The White Crow (9/10)
by Tony Medley
Runtime 127 minutes.
R.
Apparently Rudolf Nureyev was as
arrogant as he was talented. This movie deals with him as he progresses
from a poor nobody in his birth city of UFA taking him to Paris where he
is a featured dancer in the Kirov Ballet company and has to make a
life-altering decision on the spot.
Directed by Ralph Fiennes from a
script by David Hare based on Julie Kavanagh’s biography, Rudolf
Nureyev: A Life, Oleg Ivenko plays Nureyev and does all the dancing
himself, as he was a Ukrainian dancer from the Tartar State Ballet
company. Similar in stature to Nureyev, Ivenko carries the movie and
captures his haughtiness and confidence.
Fiennes, who speaks Russian,
plays Alexander Pushkin, a teacher Nureyev demanded as his instructor in
Leningrad/St. Petersburg while a student at the Leningrad Choreography
School. Two women are vital to the story, Pushkin’s wife, Xenia (Chulpan
Khamatova), who nurses him back to health after a serious injury as the
Pushkins invite him into their small apartment to live with them, and
Clara Saint (Adèle Exarchopoulos), an Argentinian heiress who befriends
Rudolf in Paris and is a key participant in his defection. Both give
fine performances, although Saint is puzzlingly impassive, especially
considering the way Rudi treats her.
The film implies that one of the
main reasons Nureyev wanted to defect was that he realized he was
homosexual , despite having sex with women (he died in Paris, allegedly
of AIDS in 1993, although some think that he died from using the toxic
AIDS treatment AZT, and had he not used that he would have remained
healthy). He felt he needed the freedom he would have in the West.
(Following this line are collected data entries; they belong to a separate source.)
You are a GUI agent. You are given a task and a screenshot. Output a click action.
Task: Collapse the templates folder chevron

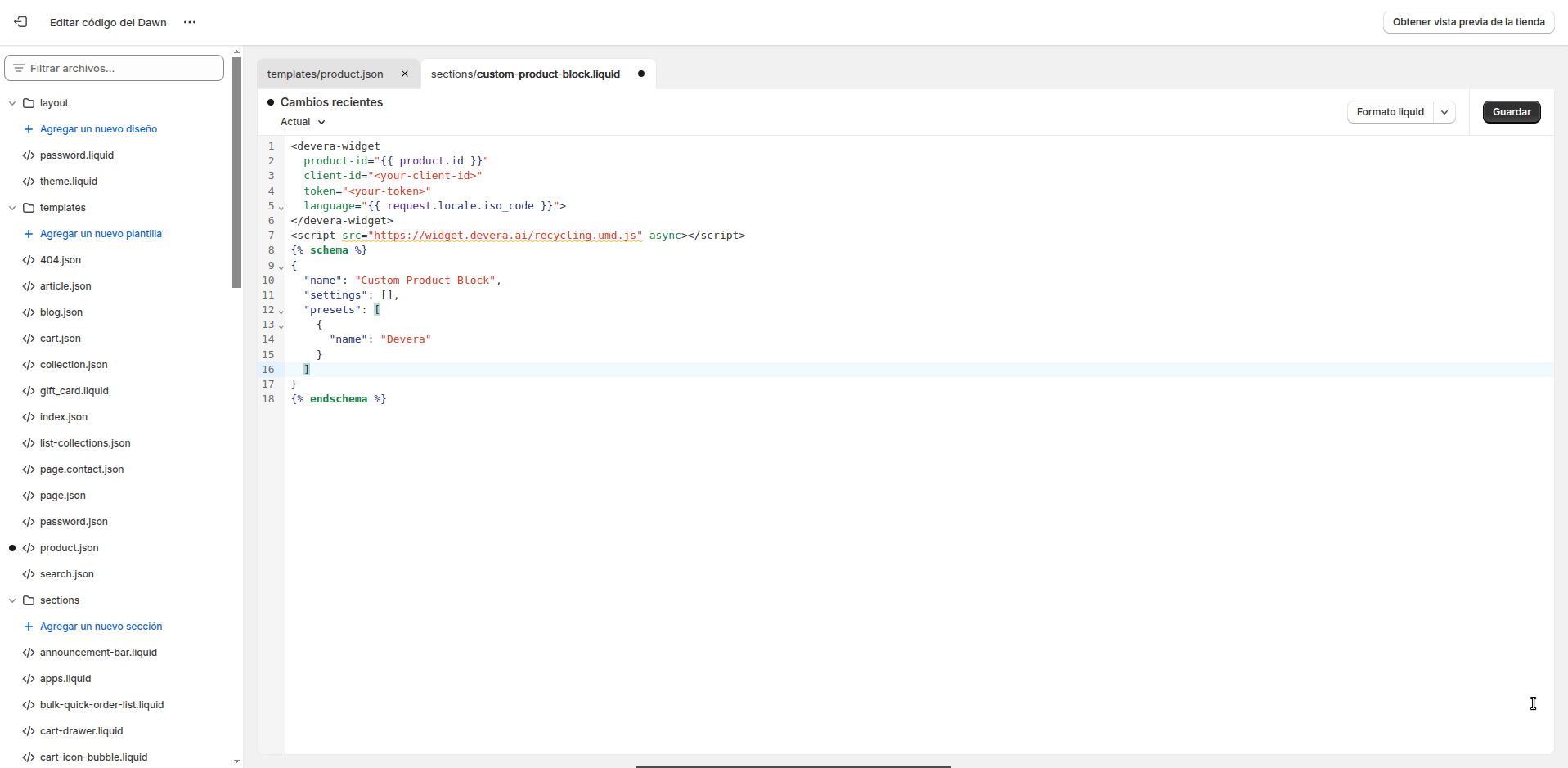(12, 208)
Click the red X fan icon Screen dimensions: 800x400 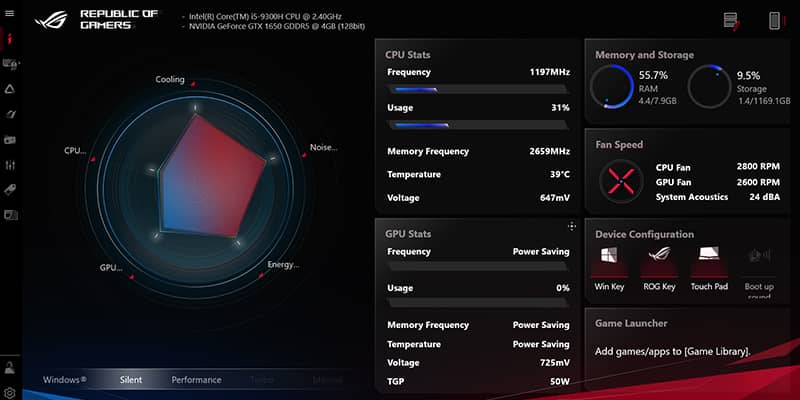(x=617, y=181)
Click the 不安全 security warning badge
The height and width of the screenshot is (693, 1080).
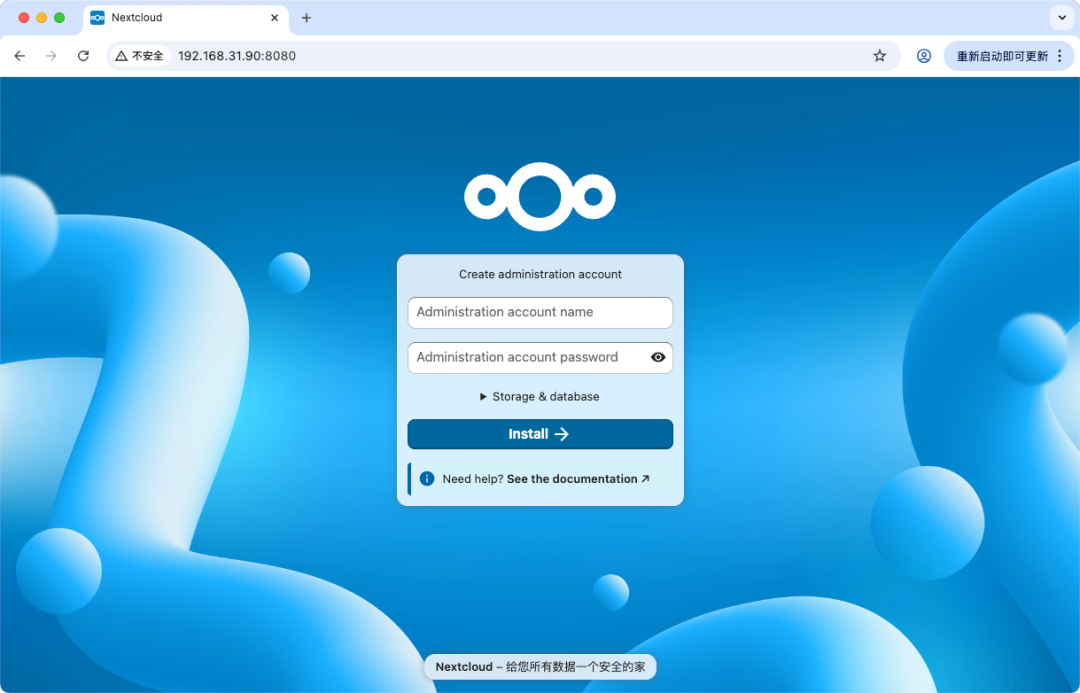tap(138, 56)
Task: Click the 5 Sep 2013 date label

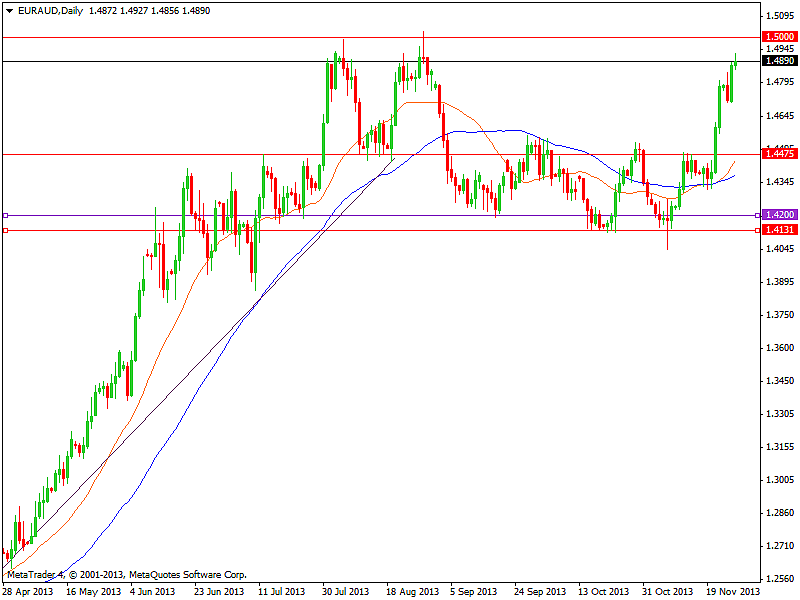Action: pos(473,591)
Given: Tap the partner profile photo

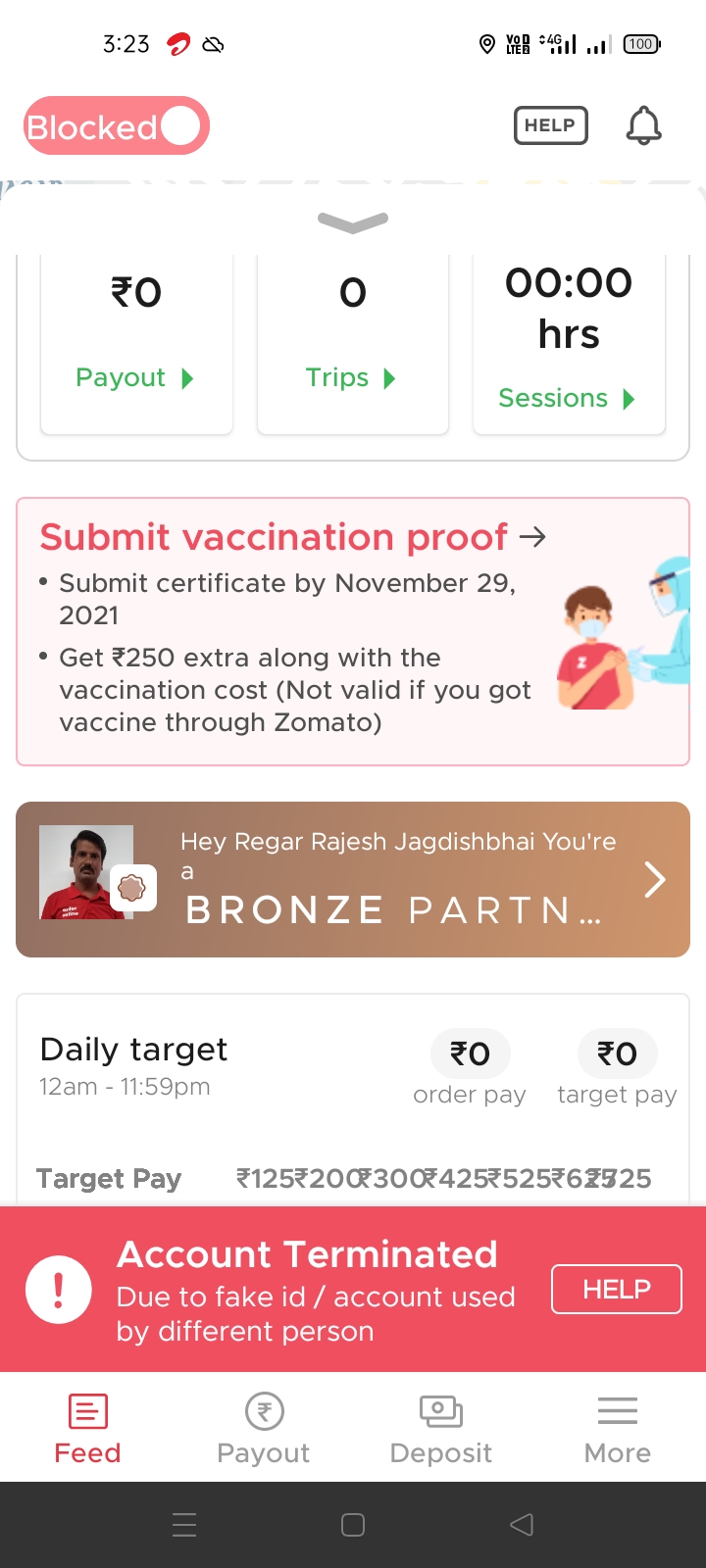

Unlike most films that center on
ballet, the film does not concentrate on the dancing. In fact, it does
it just about right. There are some scenes of dancing, but they are not
long. There are a lot of people who don’t take to ballet and I’m one of
them. I liked what I saw and am glad to have seen what I saw but I
wouldn’t have liked to have had to sit through long balletic dances
(like the almost interminable dance that concludes 1951's An American
in Paris). Ivenko isn’t the astonishingly inventive dancer Nureyev
was (was anybody?), but what he displays here is impressive.
One of the more nuanced
characters is the KGB officer tasked with overseeing Rudi while in
Paris, Strizhevsky (Aleksei Morozov). Instead of an unsympathetic
overlord, Strizhevsky is a complex character who finds himself in a
difficult situation. He has a job to do and that’s to keep Rudi in line.
Not an ideologue, he mostly fears for his personal safety back in Moscow
if anything goes wrong.
This is a pretty long movie to
tell the the story of his defection, but it has fine pace.